(EXTRAIT À LIRE):
============
Or dans ces Etats, le dépouillement pourrait se poursuivre mercredi, voire sur plusieurs jours, notamment en raison du niveau record du vote par correspondance. L’attente s’annonce donc longue.
« Si Trump gagne la Floride, la Caroline du Nord et l’Ohio, mais Biden l’Arizona, Biden est favori à 85% dans notre modèle. Mais il y a 6% de possibilités d’une égalité au sein du collège électoral », a tweeté le site spécialisé FiveThirtyEight.
Pour l’emporter, un candidat n’a pas besoin d’être majoritaire en voix au niveau national: il doit obtenir au moins 270 des 538 grands électeurs attribués au niveau des Etats. A ce stade de la nuit, le président sortant (213) est au coude-à-coude avec le démocrate (224).
Comme cela était largement anticipé, les démocrates ont gardé le contrôle de la Chambre des représentants. Le sort du Sénat, aujourd’hui contrôlé par les républicains, restait en revanche indécis.
Sans surprise, les deux candidats septuagénaires ont rapidement engrangé l’essentiel des Etats qui leur étaient promis. L’Indiana, le Kentucky, l’Alabama, l’Idaho ou encore le Tennessee, entre autres, pour Donald Trump. La Californie, la Virginie, New York, le Colorado, le Delaware pour Joe Biden.
Avant ses tweets nocturnes, Donald Trump avait, dans la journée, évoqué une éventuelle défaite — fait rarissime chez lui.
« Gagner est facile, perdre n’est jamais facile. Pour moi, ça ne l’est pas », avait dit le milliardaire lors d’une visite à un QG républicain près de Washington, la voix fatiguée par une fin de campagne qui l’a vu enchaîner les meetings à un rythme effréné.
« Virer Trump »
Après une campagne beaucoup plus discrète que celle de son adversaire, Joe Biden avait lui sillonné mardi, jour du scrutin, l’Etat-clé de Pennsylvanie, où il est né, effectuant une sorte de pèlerinage dans les lieux de son enfance.
« De cette maison à la Maison Blanche, par la grâce de Dieu », a-t-il écrit sur les murs du domicile de Scranton où il a passé ses jeunes années.
============
[Données enregistrées]
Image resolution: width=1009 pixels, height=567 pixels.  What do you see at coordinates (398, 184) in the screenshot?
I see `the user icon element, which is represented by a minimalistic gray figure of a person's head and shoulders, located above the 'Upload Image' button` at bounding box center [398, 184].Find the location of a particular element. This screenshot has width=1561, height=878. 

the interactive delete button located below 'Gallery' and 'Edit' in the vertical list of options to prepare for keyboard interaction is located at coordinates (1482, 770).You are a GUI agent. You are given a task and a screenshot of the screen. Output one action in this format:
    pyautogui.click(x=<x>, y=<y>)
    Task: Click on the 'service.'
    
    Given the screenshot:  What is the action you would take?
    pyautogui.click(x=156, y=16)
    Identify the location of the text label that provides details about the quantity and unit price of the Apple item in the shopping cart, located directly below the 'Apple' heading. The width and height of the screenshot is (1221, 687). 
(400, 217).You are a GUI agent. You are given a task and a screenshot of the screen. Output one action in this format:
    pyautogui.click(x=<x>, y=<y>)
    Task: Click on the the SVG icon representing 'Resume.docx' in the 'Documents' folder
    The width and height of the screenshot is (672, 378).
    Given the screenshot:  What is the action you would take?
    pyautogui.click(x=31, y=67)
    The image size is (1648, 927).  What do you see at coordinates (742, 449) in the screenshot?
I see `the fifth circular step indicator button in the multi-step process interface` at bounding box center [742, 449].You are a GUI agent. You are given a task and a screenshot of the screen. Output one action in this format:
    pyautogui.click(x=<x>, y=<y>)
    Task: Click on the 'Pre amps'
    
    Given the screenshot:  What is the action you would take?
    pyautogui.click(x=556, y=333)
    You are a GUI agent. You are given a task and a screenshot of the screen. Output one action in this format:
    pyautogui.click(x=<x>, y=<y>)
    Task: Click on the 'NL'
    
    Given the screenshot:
============
(VOTRE OBJECTIF): Recopiez l'extrait sur l'élection américaine à partir des mots « Or dans ces » et jusqu'aux mots « s’annonce donc longue. » inclus. Les entrées ne jouent aucun rôle dans cet exercice.

(RÉSULTAT ATTENDU):
Or dans ces Etats, le dépouillement pourrait se poursuivre mercredi, voire sur plusieurs jours, notamment en raison du niveau record du vote par correspondance. L’attente s’annonce donc longue.